Todo lo que acontecía en el barracón era auto gestionado. Cuando moría un prisionero, este era llevado por sus compañeros a la fila de conteo y esperaba su turno para ser contado. Si enfermaba, recibía atenciones de sus compañeros y la mayoría de las veces era retirado y asesinado. La limpieza del barracón era obligación de los detenidos y respondía a caprichosas órdenes de sus guardianes y así hasta el límite más incomprensible. La vida en Sachsenhausen (o en cualquier otro campo de concentración) era una constante prueba de supervivencia casi imposible de superar.

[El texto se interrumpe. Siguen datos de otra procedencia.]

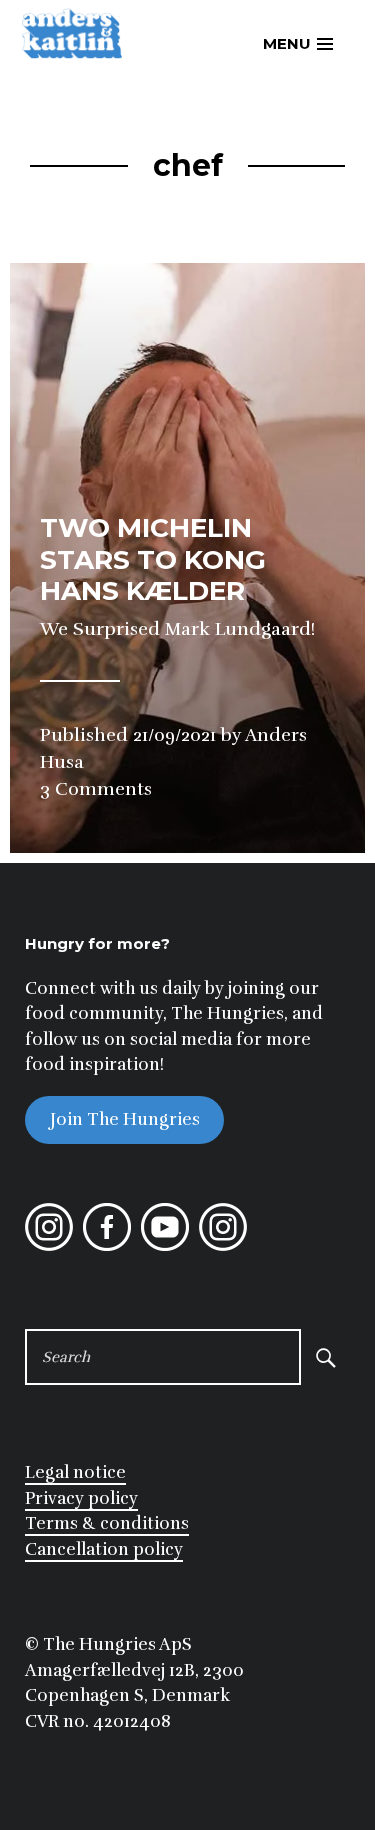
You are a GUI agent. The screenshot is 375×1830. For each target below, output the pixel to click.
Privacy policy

A pesar de estar constantemente acompañados por sus carceleros alemanes, ellos estaban allí para humillarlos. Para todo lo demás, estaban los “encargados”: Una de las figuras más polémicas de la historia de los campos de concentración. Las SS, con el objetivo de crear mayor discordia entre los detenidos, nombraban de entre ellos a un encargado del pabellón. Este detenido disfrutaba de ciertos privilegios (un poco más de comida y alguna prebenda) y tenía la obligación de vigilar el cumplimiento de las estrictas normas de los guardianes. Obviamente se tenía que convertir en traidor de su gente, pero podía salvar su vida. Un dilema moral que todavía se discute.
Esta barraca 38, por cierto, era la que se utilizó para “apiñar” a todos los prisioneros judíos antes de su traslado a Auschwitz en 1942. Realmente, “pone los pelos de punta”.